A multidisciplinary team of medical and machine learning experts trained their computer algorithm using MRI (magnetic resonance imaging) brain scans of 206 Japanese adults, a combination of patients already diagnosed with autism spectrum disorder or schizophrenia, individuals considered high risk for schizophrenia, and those who experienced their first instance of psychosis, as well as neurotypical people with no mental health concerns. All of the volunteers with autism were men, but there was a roughly equal number of male and female volunteers in the other groups.

Machine learning uses statistics to find patterns in large amounts of data. These programs find similarities within groups and differences between groups that occur too often to be easily dismissed as coincidence. This study used six different algorithms to distinguish between the different MRI images of the patient groups.

The algorithm used in this study learned to associate different psychiatric diagnoses with variations in the thickness, surface area, or volume of areas of the brain in MRI images. It is not yet known why any physical difference in the brain is often found with a specific mental health condition.
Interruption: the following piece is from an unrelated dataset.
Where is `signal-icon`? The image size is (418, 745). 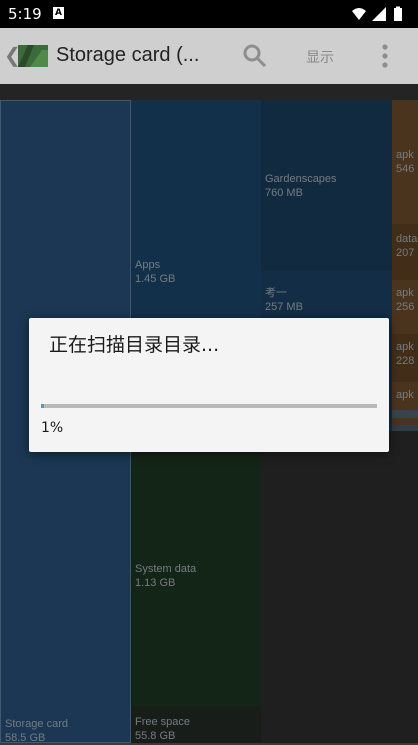
signal-icon is located at coordinates (379, 14).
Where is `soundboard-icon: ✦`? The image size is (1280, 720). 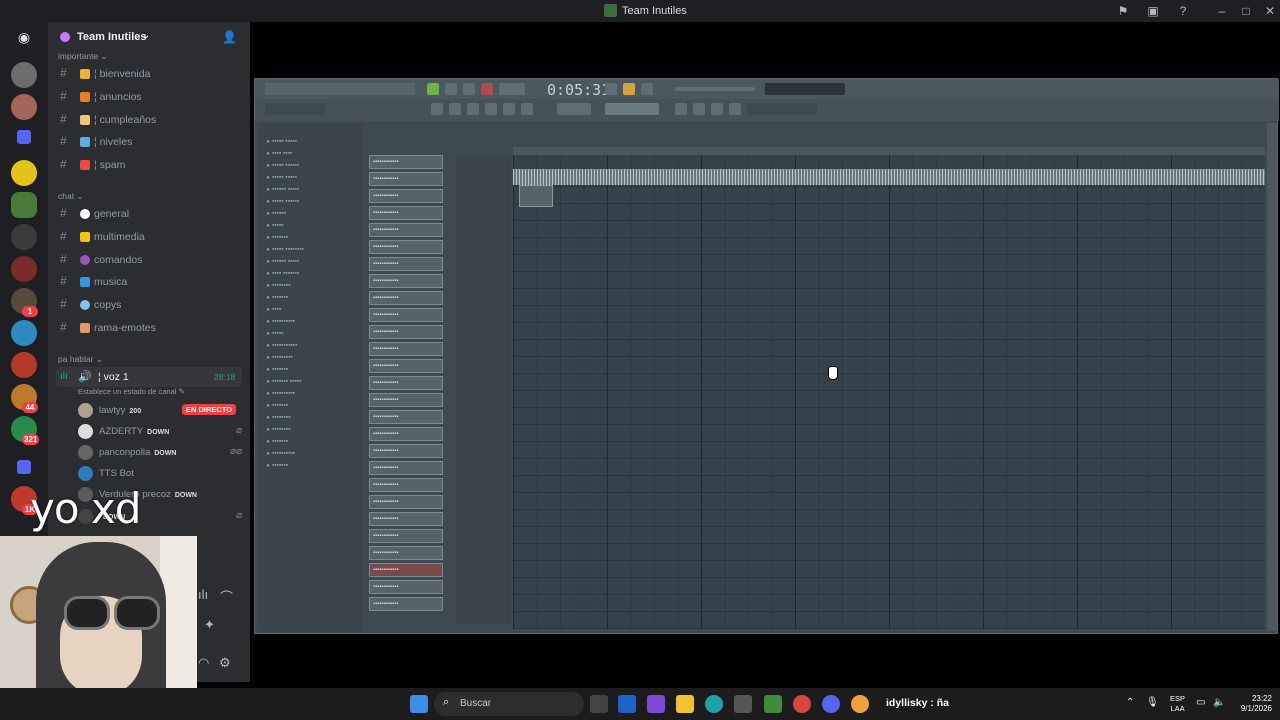 soundboard-icon: ✦ is located at coordinates (210, 625).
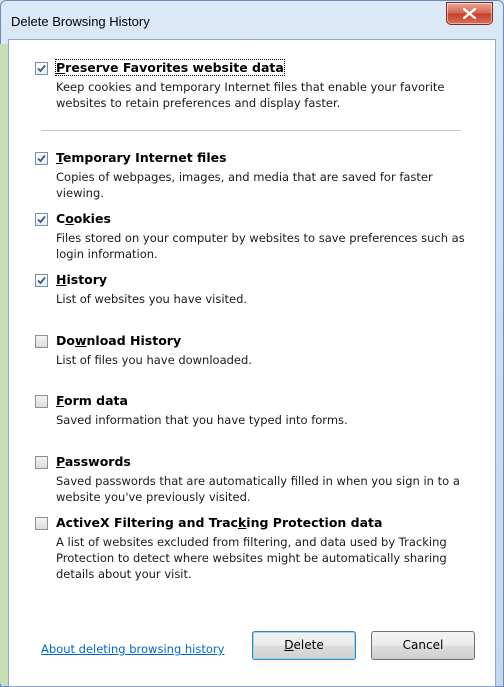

After the training period, the algorithm was tested with brain scans from 43 additional patients. The machine’s diagnosis matched the psychiatrists’ assessments with high reliability and up to 85 percent accuracy.

Importantly, the machine learning algorithm could distinguish between nonpatients, patients with an autism spectrum disorder, and patients with either schizophrenia or schizophrenia risk factors. The research team notes that the success of distinguishing between the brains of nonpatients and individuals at risk for schizophrenia may reveal that the physical differences in the brain that cause schizophrenia is present even before symptoms arise and then remain consistent over time.

The research team also noted that the thickness of the cerebral cortex, the top 1.5 to 5 centimeters of the brain, was the most useful feature for correctly distinguishing between typical individuals and individuals with autism spectrum disorder and schizophrenia. This unravels an important aspect of the role thickness of the cortex plays in distinguishing between different psychiatric disorders and may direct future studies to understand the causes of mental illness.

Although the research team trained their machine learning algorithm using brain scans from approximately 200 individuals, all of the data was collected between 2010 to 2013 on one MRI machine, which ensured the images were consistent.

If you take a photo with an iPhone or Android camera phone, the images will be slightly different. MRI machines are also like this – each MRI takes slightly different images, so when designing new machine learning protocols, the team used the same MRI machine and the same MRI procedure.

Using data from MRI brain scan images, machine learning was 85% accurate at providing a diagnosis of psychiatric disorders that matched psychiatrists’ assessments. The algorithm could also distinguish between patients with ASD, schizophrenia, risk factors for psychosis, and those with no history of mental health problems.

Now that their machine learning algorithm has proven its value, the researchers plan to begin using larger datasets and hopefully coordinate multisite studies to train the program to work regardless of the MRI differences.


1. Addington J, Epstein I, Liu L, French P, Boydell KM, Zipursky RB. A randomized controlled trial of cognitive-behavioral therapy for individuals at clinical high risk of psychosis. Schizophrenia Research. 2011.

2. Mugzach O, Peleg M, Bagley SC, Guter SJ, Cook EH, Altman RB. An ontology for autism spectrum disorder (ASD) to infer ASD phenotypes from autism diagnostic interview-revised data. Journal of Biomedical Informatics. 2015.

3. Shinsuke Koike, Walid Yassin, Hironori Nakatani, Yinghan Zhu, Masaki Kojima, Keiho Owada, Hitoshi Kuwabara. Machine learning classification using neuroimaging data in schizophrenia, autism, ultra-high risk, and first-episode psychosis. Translational Psychiatry. 2020.